SITUBONDO – Biaya perkara Tindak Pidana Korupsi di Sutubondo sangat mahal. Untuk satu perkara saja , biaya yang harus dikeluarkan oleh aparat penegak hukum mencapai puluhan juta rupiah.
Besarnya biaya perkara tersebut karena proses peradilan harus dilakukan dipengadilan Tipikor Surabaya.
Kepala Kejaksaan Negeri Situbondo, Nur Slamet menjelaskan bahwa ,” Diperkirakan lebih dari Rp 60 juta biaya untuk satu perkara Tindak Pidana Korupsi ,” ujarnya .Selasa (10/12/19.
Lebih lanjut Nur Slamet menyampaikan, ” Keberadaan Pengadilan Tipikor di Surabaya dinilai kurang afektif, karena untuk penanganan kasus korupsi di daerah, Khususnya daerah yang jauh dari Surabaya, seperti Situbodo pasti membutuhkan biaya yang cukup tinggi .” Untuk lebih efektif nya, penanganan kasus tindak Pidana korupsi bisa di laksanakan dan digelar di pengadilan negeri di daerah, (Situbondo) , sehingga bisa menekan biaya persidangan, itu akan lebih efektif dalam penegakan hukum dan pemberantasan korupsi. “Tandas Nur Slamet.
Sementara Kasi Pidsus Kejari Situbondo, Reza Aditya Wardhana menyebutkan, selama 2019 ada lima kasus tindak pidana korupsi yang masuk penuntutan oleh kejaksaan . Baik kasus yang ditangani oleh Kejaksaan maupun penyidik kepolisian.
Untuk penanganan korupsi yang ditangani Kejaksaan sendiri, beber Reza, di antaranya adalah kasus dugaan penyelewengan Dana Desa (DD) di Desa Kalianget Kecamatan Banyuglugur, dan Desa Gadingan Kecamatan Jangkar. Dua perkara tersebut merupakan kasus dana desa tahun 2018 dan 2017. Kerugian negaranya kurang lebih sekitar 400 – 500 juta.
“Jadi sudah dinaikkan ke tahap penyidikan 2 perkara.
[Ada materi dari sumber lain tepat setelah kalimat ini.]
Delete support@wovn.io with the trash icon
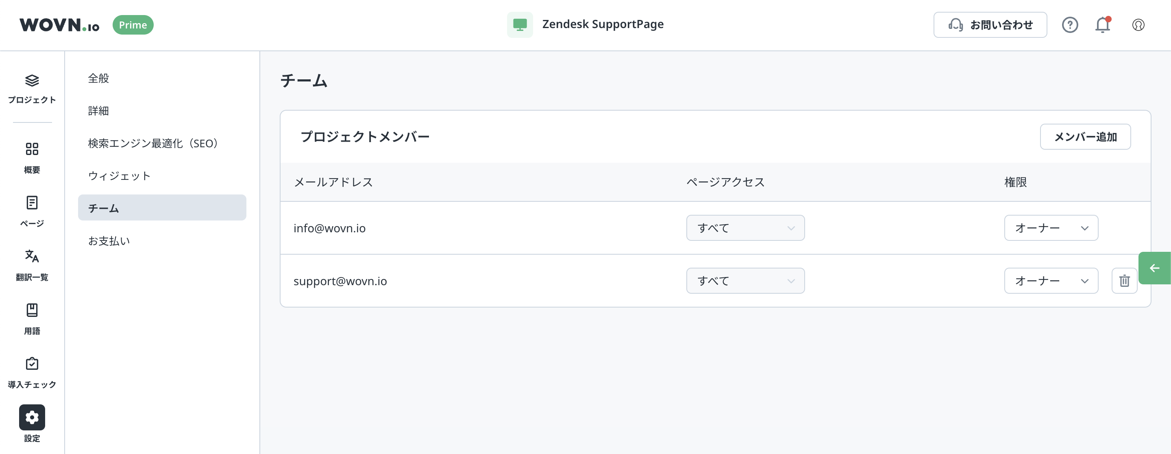1171x454 pixels. point(1124,281)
Nah untuk yang penuntutan 2 perkara, ditambah 3 perkara pelimparan dari Polres Situbondo,” papar Reza Aditya.
Sementara untuk upaya hukum yang dilakukan Kejari Situbondo tahun 2019, di antaranya adalah perkara tahun lalu. Mulai dugaan korupsi dana Uang Persediaan (UP) Sekretariat DPRD Situbondo, kasus hasil sewa tanah kas desa di Desa Sumberejo Kecamatan Banyuputih dan perkara-perkara sebelumnya.
“Selama tahun 2019, Kejaksaan Negeri Situbondo juga berhasil menyelamatkan keuangan negara, dengan total mencapai Rp 219.943.850. Dana itu dari hasil pembayaran denda subsidair putusan perkara dana bagi hasil cukai tahun lalu,” tandas Reza Aditya.